- _Exercise_
Reproduce each line of the records below word for word, leaving out the pictures.

====

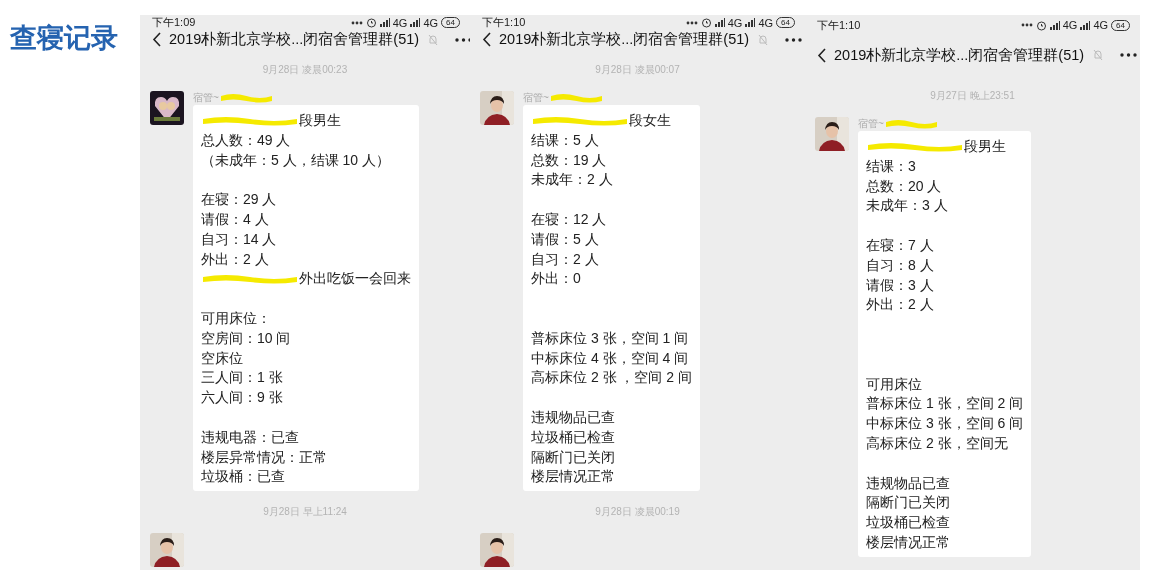  What do you see at coordinates (222, 358) in the screenshot?
I see `message-line: 空床位` at bounding box center [222, 358].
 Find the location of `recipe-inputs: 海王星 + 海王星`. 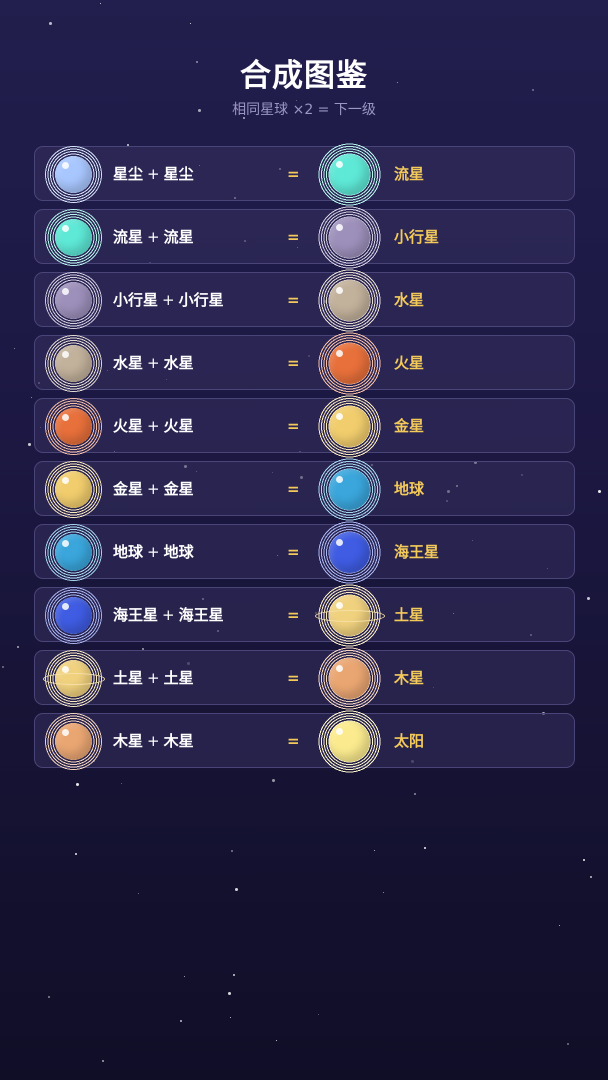

recipe-inputs: 海王星 + 海王星 is located at coordinates (168, 616).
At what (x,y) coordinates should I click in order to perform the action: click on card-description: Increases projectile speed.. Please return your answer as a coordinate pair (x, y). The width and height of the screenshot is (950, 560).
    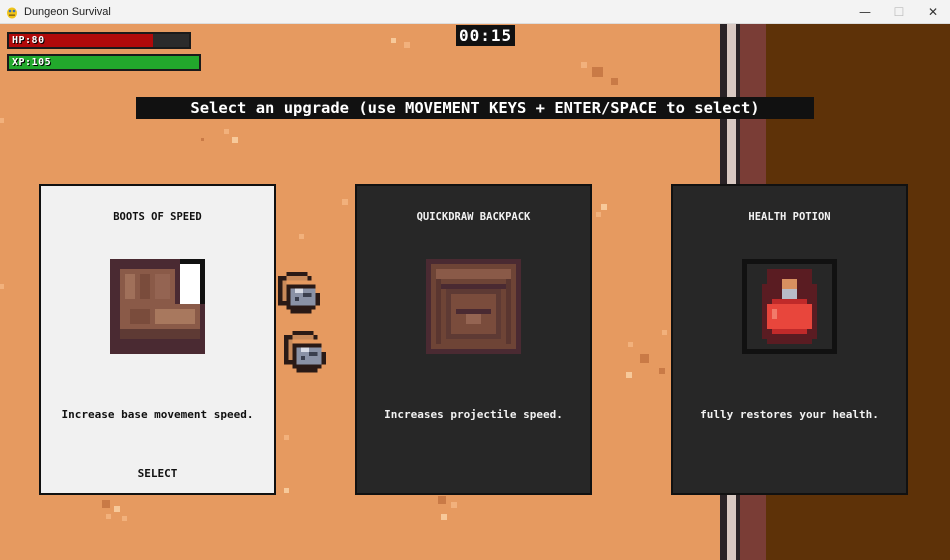
    Looking at the image, I should click on (474, 414).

====

- _Task output_
  What do you see at coordinates (222, 358) in the screenshot?
I see `message-line: 空床位` at bounding box center [222, 358].
 Find the location of `recipe-inputs: 海王星 + 海王星`. 

recipe-inputs: 海王星 + 海王星 is located at coordinates (168, 616).
At what (x,y) coordinates should I click in order to perform the action: click on card-description: Increases projectile speed.. Please return your answer as a coordinate pair (x, y). The width and height of the screenshot is (950, 560).
    Looking at the image, I should click on (474, 414).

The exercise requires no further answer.